Shahjahan Bano, who is among 30 women from Rosy Colony to have shown interest in attending afternoon classes, says she has always yearned to be independent and going to school had given her that sense, even if a much belated one. “All my life, I was dependent. As a kid, my father, then my husband, and after his death, my sons,” she says. “I wanted to study not just for independence, but self-respect too.”
As Covid left many jobless and kids out of school – many of them because of displacement as the lockdown triggered waves of reverse migration – finding out-of-school children became necessary as normalcy began to return. In the volunteers who came home, adults recognised an opportunity.
“The primary objective was to acquire basic literacy so that they can get jobs. Not just women, some men too wanted to enrol in rural areas,” says Kehkasha Parween, the state head of Action Aid.
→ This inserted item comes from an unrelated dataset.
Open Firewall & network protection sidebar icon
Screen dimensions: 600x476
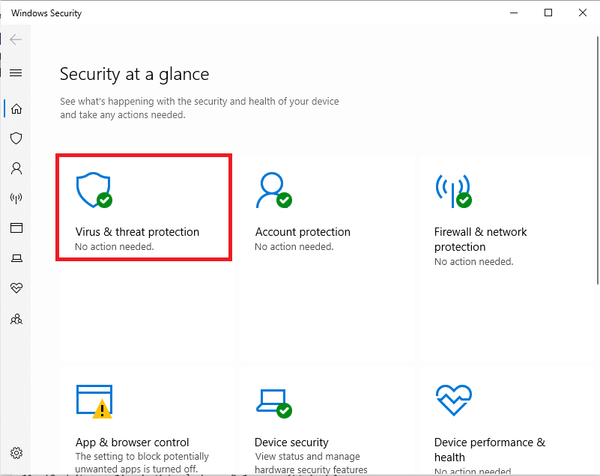pyautogui.click(x=16, y=198)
Anita Maurya (55) found herself an accountant’s job at a small enterprise after attending the classes in Lucknow’s Hardeshikeda village. “All I wanted was some basic education in letters and numbers so that I could earn for my family and manage my affairs,” she says. Learning also brought a sense of empowerment. “People shouldn’t think I don’t know anything,” she adds.
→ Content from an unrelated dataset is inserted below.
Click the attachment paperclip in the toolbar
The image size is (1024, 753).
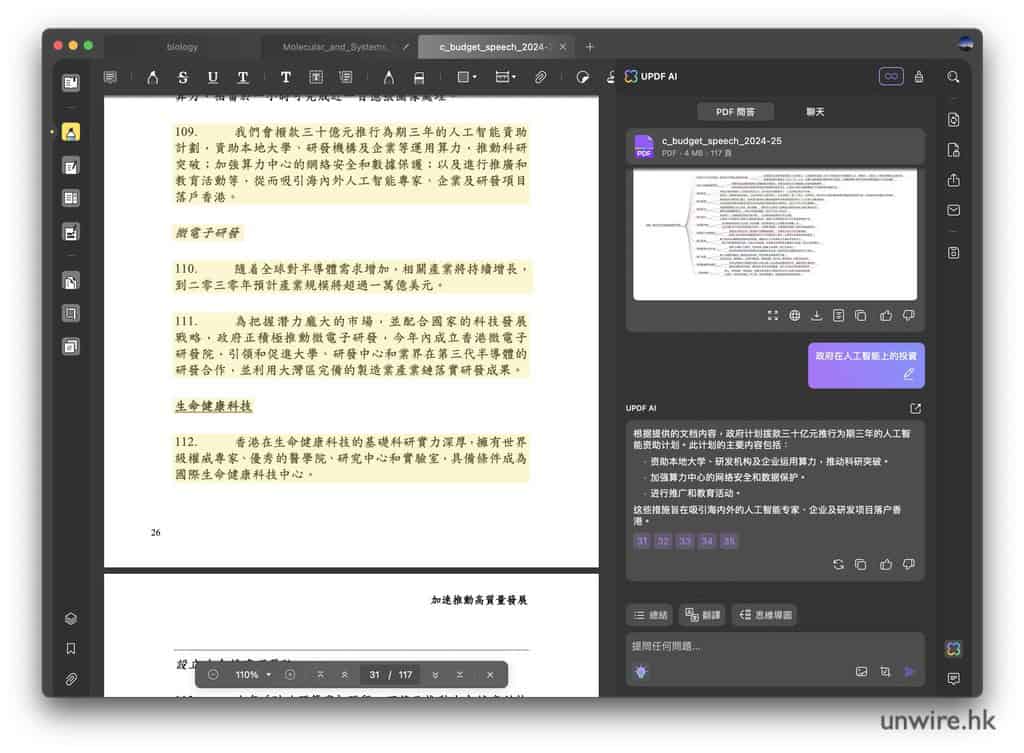pos(540,77)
Rina (32) thought she should educate herself because she wants to “attend school PTMs (parent-teacher meetings). She has three children. “I always feared facing teachers because I don’t understand what they say about academics,” she says.
Fatema (28) shares her textbooks and lessons with four classmates – Atri (65), Nasreen (60), Ruksana (30), Sama (32) and Shabana (60) – who are all enrolled in Ghaziabad. After her divorce, Fatema says she had to find a job and believes she will eventually get one. “Who will give me a job if I don’t know how to read and write?” she says.
Three groups of 10 women each have been attending these classes five days a week in Ghaziabad. Officials here have decided to get the women enrolled in primary schools through the basic education department later.
Apart from Rosy Colony, women from Bhichal Dwar have also shown interest in the initiative. “Once they are done with their classes and pass the exams, they will be given certificates from the basic education department,” says Neelam Vaish, the Action Aid coordinator in Ghaziabad.
Nai Pahal has succeeded in bringing back women and kids to school in Barabanki, Bahraich, Balrampur, Gonda, Siddharthnagar, Mahoba, Chitrakut, Muzaffarnagar and Lalitpur, among others, officials said. Between 2018 and 2022, 3.1 lakh children were brought back to mainstream education in these districts.
Action Aid employed 6,245 volunteers across the state to implement the project. “It’s a good initiative, which we plan to bring under our signature campaign, Shaksar Abhiyan. We will provide whatever support is needed,” says OP Yadav, the basic education officer in Ghaziabad.